---- DATA EXCERPTS

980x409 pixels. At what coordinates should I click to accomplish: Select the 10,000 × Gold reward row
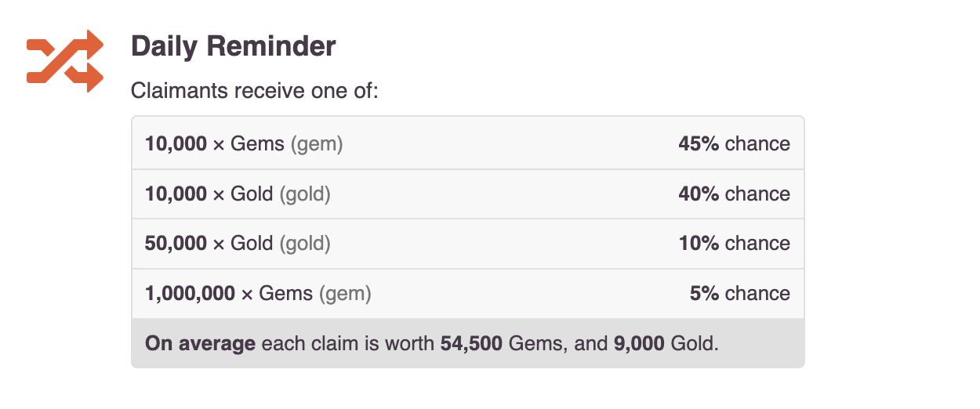467,194
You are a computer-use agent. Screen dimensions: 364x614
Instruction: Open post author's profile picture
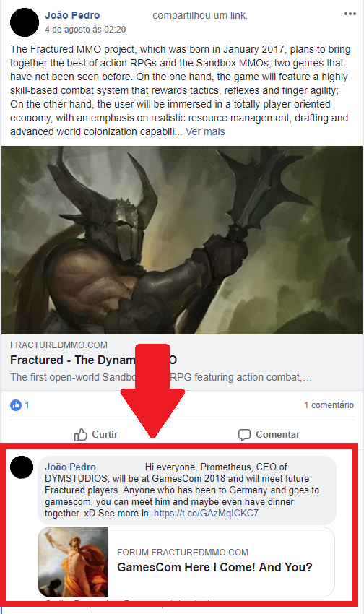click(25, 22)
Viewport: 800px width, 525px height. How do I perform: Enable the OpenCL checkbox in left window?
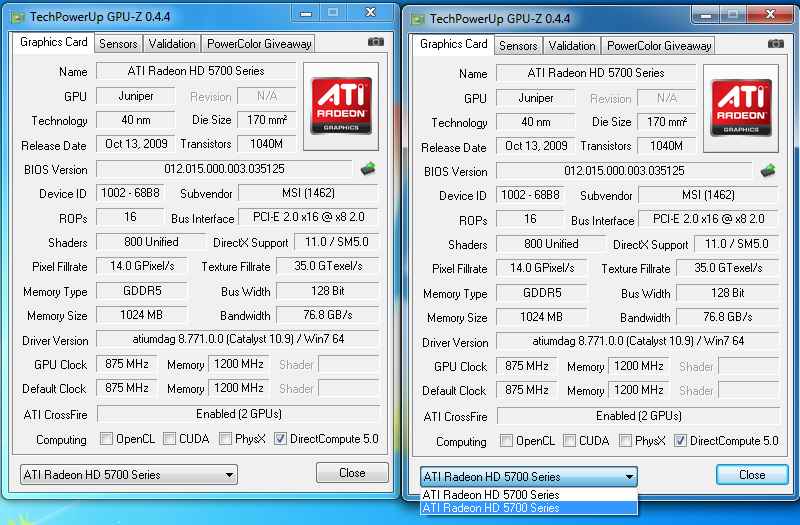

--------

REQUIRED WORK =>
Set down exactly the lines between the line containing "You are a computer-use" and the end of the records above, both ends included; pictures stay out.

WORKED SOLUTION =>
You are a computer-use agent. Screen dimensions: 364x614
Instruction: Open post author's profile picture
click(25, 22)
Viewport: 800px width, 525px height. How do I perform: Enable the OpenCL checkbox in left window?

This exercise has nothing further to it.